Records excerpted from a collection

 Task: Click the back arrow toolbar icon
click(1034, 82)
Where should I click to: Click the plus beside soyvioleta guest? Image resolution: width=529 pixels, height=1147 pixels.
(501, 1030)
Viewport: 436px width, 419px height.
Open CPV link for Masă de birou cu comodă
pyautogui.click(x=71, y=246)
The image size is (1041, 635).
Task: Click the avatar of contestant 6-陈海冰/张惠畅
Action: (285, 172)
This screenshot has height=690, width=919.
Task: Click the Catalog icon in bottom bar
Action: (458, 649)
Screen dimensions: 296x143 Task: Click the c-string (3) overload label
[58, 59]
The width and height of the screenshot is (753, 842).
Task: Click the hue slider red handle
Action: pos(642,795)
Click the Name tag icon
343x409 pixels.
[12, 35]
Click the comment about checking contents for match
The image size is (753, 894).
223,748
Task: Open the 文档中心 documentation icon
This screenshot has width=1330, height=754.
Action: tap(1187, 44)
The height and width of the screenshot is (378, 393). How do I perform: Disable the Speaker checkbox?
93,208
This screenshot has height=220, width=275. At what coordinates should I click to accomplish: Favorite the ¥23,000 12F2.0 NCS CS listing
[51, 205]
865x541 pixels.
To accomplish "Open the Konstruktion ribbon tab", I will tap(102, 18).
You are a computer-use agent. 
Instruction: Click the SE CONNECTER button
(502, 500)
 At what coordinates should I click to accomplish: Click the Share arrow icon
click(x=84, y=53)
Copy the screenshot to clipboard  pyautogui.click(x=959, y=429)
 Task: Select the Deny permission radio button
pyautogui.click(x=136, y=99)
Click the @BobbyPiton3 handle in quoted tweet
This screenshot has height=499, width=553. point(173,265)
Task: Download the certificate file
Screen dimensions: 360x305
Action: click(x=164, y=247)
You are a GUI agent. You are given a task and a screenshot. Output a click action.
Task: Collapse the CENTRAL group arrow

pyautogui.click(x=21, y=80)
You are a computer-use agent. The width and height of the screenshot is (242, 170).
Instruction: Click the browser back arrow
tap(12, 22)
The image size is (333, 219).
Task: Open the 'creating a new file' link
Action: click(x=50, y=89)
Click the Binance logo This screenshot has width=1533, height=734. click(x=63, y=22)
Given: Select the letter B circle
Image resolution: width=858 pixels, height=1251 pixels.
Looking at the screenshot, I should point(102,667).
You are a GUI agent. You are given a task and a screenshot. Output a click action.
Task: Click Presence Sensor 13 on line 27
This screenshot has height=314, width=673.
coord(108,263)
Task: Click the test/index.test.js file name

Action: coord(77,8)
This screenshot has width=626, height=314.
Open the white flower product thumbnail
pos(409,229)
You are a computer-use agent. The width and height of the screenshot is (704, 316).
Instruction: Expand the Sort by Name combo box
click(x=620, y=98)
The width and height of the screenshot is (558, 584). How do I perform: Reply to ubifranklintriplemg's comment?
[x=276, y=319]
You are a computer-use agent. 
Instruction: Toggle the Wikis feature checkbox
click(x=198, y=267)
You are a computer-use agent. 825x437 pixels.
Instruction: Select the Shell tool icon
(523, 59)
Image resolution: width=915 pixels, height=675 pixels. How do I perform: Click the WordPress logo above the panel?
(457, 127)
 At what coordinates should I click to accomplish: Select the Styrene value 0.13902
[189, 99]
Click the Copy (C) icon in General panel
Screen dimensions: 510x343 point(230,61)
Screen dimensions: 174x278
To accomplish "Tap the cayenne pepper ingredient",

- _EXERCISE_
Every entry shown earlier is to be returned exactly, line for line.

- _SOLUTION TO THIS PROBLEM_
 Task: Click the back arrow toolbar icon
click(1034, 82)
Where should I click to: Click the plus beside soyvioleta guest? Image resolution: width=529 pixels, height=1147 pixels.
(501, 1030)
Viewport: 436px width, 419px height.
Open CPV link for Masă de birou cu comodă
pyautogui.click(x=71, y=246)
The image size is (1041, 635).
Task: Click the avatar of contestant 6-陈海冰/张惠畅
Action: (285, 172)
This screenshot has height=690, width=919.
Task: Click the Catalog icon in bottom bar
Action: (458, 649)
Screen dimensions: 296x143 Task: Click the c-string (3) overload label
[58, 59]
The width and height of the screenshot is (753, 842).
Task: Click the hue slider red handle
Action: pos(642,795)
Click the Name tag icon
343x409 pixels.
[12, 35]
Click the comment about checking contents for match
The image size is (753, 894).
223,748
Task: Open the 文档中心 documentation icon
This screenshot has width=1330, height=754.
Action: tap(1187, 44)
The height and width of the screenshot is (378, 393). How do I perform: Disable the Speaker checkbox?
93,208
This screenshot has height=220, width=275. At what coordinates should I click to accomplish: Favorite the ¥23,000 12F2.0 NCS CS listing
[51, 205]
865x541 pixels.
To accomplish "Open the Konstruktion ribbon tab", I will tap(102, 18).
You are a computer-use agent. 
Instruction: Click the SE CONNECTER button
(502, 500)
 At what coordinates should I click to accomplish: Click the Share arrow icon
click(x=84, y=53)
Copy the screenshot to clipboard  pyautogui.click(x=959, y=429)
 Task: Select the Deny permission radio button
pyautogui.click(x=136, y=99)
Click the @BobbyPiton3 handle in quoted tweet
This screenshot has height=499, width=553. point(173,265)
Task: Download the certificate file
Screen dimensions: 360x305
Action: click(x=164, y=247)
You are a GUI agent. You are given a task and a screenshot. Output a click action.
Task: Collapse the CENTRAL group arrow

pyautogui.click(x=21, y=80)
You are a computer-use agent. The width and height of the screenshot is (242, 170).
Instruction: Click the browser back arrow
tap(12, 22)
The image size is (333, 219).
Task: Open the 'creating a new file' link
Action: click(x=50, y=89)
Click the Binance logo This screenshot has width=1533, height=734. click(x=63, y=22)
Given: Select the letter B circle
Image resolution: width=858 pixels, height=1251 pixels.
Looking at the screenshot, I should point(102,667).
You are a GUI agent. You are given a task and a screenshot. Output a click action.
Task: Click Presence Sensor 13 on line 27
This screenshot has height=314, width=673.
coord(108,263)
Task: Click the test/index.test.js file name

Action: coord(77,8)
This screenshot has width=626, height=314.
Open the white flower product thumbnail
pos(409,229)
You are a computer-use agent. The width and height of the screenshot is (704, 316).
Instruction: Expand the Sort by Name combo box
click(x=620, y=98)
The width and height of the screenshot is (558, 584). How do I perform: Reply to ubifranklintriplemg's comment?
[x=276, y=319]
You are a computer-use agent. 
Instruction: Toggle the Wikis feature checkbox
click(x=198, y=267)
You are a computer-use agent. 825x437 pixels.
Instruction: Select the Shell tool icon
(523, 59)
Image resolution: width=915 pixels, height=675 pixels. How do I perform: Click the WordPress logo above the panel?
(457, 127)
 At what coordinates should I click to accomplish: Select the Styrene value 0.13902
[189, 99]
Click the Copy (C) icon in General panel
Screen dimensions: 510x343 point(230,61)
Screen dimensions: 174x278
To accomplish "Tap the cayenne pepper ingredient",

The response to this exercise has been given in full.